As a designer and actor, she was able to draw on her knowledge of both disciplines to understand the best materials and comfort for costumes and shoes.
“One interest informs the other,” Delaney said. “By allowing my passions to bleed together, I was constantly learning new things.
“The passion I have now, I am grateful to Roberta for. It has been life-changing; I have discovered what I want to pursue as a career and unleashed my passion for this craft,” she said.
“I am happy to have been here to spark her interest and help her follow her dream,” Doylend said. “Now that she has graduated, Avery is continuing her study of this very specialized field and will love her career in theatre as an integral part of a costume team.”
Supported by the Department of Dramatic Arts, Vivian and Doylend, Delaney is set to attend a four-day intensive shoemaking course this fall at Off the Wall at the Stratford Artists Alliance, a centre for excellence in theatre production arts education in Stratford, Ont.

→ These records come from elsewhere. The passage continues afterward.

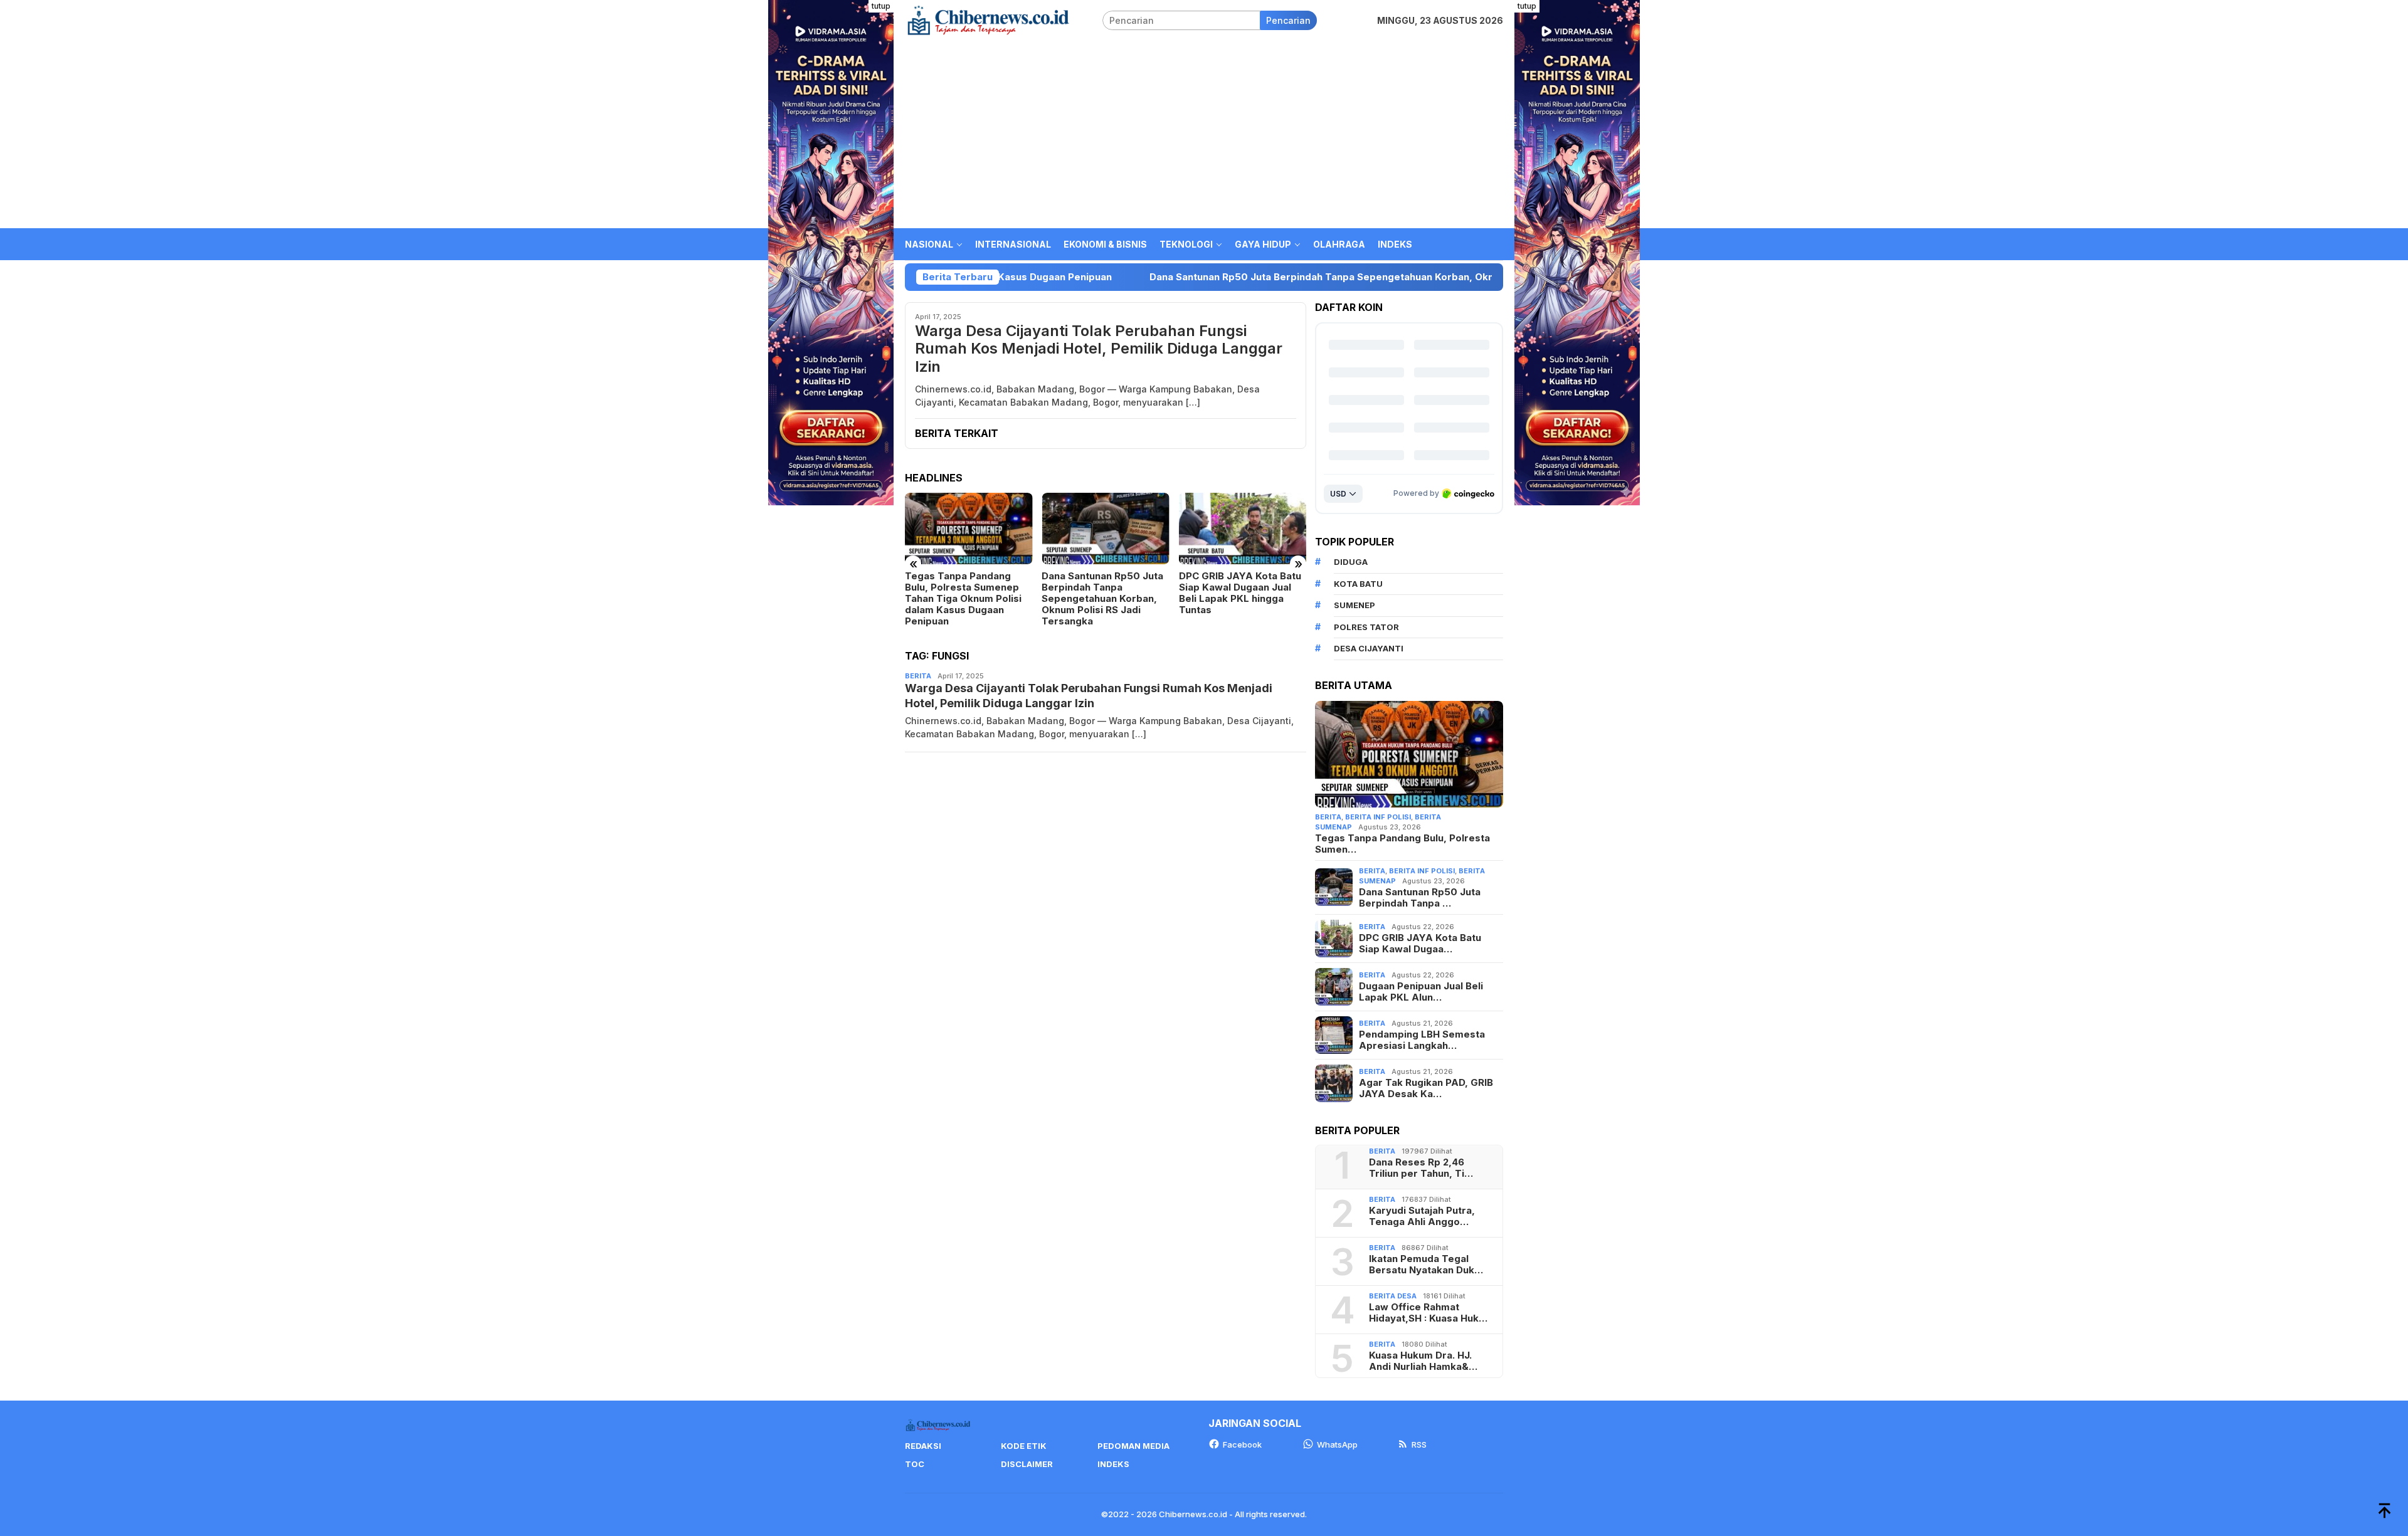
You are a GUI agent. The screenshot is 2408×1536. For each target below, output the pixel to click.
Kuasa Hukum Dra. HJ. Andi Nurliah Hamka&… (1423, 1361)
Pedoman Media (1133, 1446)
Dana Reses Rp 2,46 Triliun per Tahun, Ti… (1421, 1168)
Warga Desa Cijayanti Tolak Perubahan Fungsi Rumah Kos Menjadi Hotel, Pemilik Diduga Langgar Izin (1098, 349)
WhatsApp (1337, 1444)
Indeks (1113, 1464)
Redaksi (923, 1446)
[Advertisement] (1204, 134)
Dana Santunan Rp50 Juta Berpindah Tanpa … (1420, 897)
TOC (914, 1464)
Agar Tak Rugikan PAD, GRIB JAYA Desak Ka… (1426, 1088)
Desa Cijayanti (1368, 648)
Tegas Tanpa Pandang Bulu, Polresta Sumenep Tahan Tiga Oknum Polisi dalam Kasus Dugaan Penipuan (963, 599)
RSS (1419, 1444)
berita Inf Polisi (1378, 817)
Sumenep (1354, 605)
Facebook (1242, 1444)
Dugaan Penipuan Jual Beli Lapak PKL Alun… (1421, 992)
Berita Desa (1393, 1295)
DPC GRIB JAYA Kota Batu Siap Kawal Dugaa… (1420, 943)
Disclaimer (1027, 1464)
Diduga (1351, 562)
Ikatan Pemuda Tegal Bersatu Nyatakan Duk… (1426, 1264)
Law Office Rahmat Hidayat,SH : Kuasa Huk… (1428, 1313)
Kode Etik (1024, 1446)
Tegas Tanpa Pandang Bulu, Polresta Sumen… (1402, 844)
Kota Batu (1358, 584)
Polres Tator (1366, 627)
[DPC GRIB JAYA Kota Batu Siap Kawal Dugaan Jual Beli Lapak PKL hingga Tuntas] (1242, 528)
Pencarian (1288, 20)
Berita (918, 675)
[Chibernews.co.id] (988, 19)
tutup (881, 6)
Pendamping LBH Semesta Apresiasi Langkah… (1422, 1040)
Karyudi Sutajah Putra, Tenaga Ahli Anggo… (1422, 1216)
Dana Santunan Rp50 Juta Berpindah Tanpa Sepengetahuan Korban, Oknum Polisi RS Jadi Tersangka (1171, 277)
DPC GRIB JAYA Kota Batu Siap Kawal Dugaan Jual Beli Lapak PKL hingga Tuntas (1240, 593)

Next year, Delaney will attend a boot and shoemaking course at the Banff Centre for the Arts. She will continue to study her craft as she embarks on her professional career in costuming with a specialization in cobblery, but notes that she still aspires to be on stage.
Performing will always be important to Delaney and she would like to find a healthy balance of her passions.
“My love of performance informs my work in costuming and shoemaking. I have an appreciation for both sides of it, on and off the stage,” she said.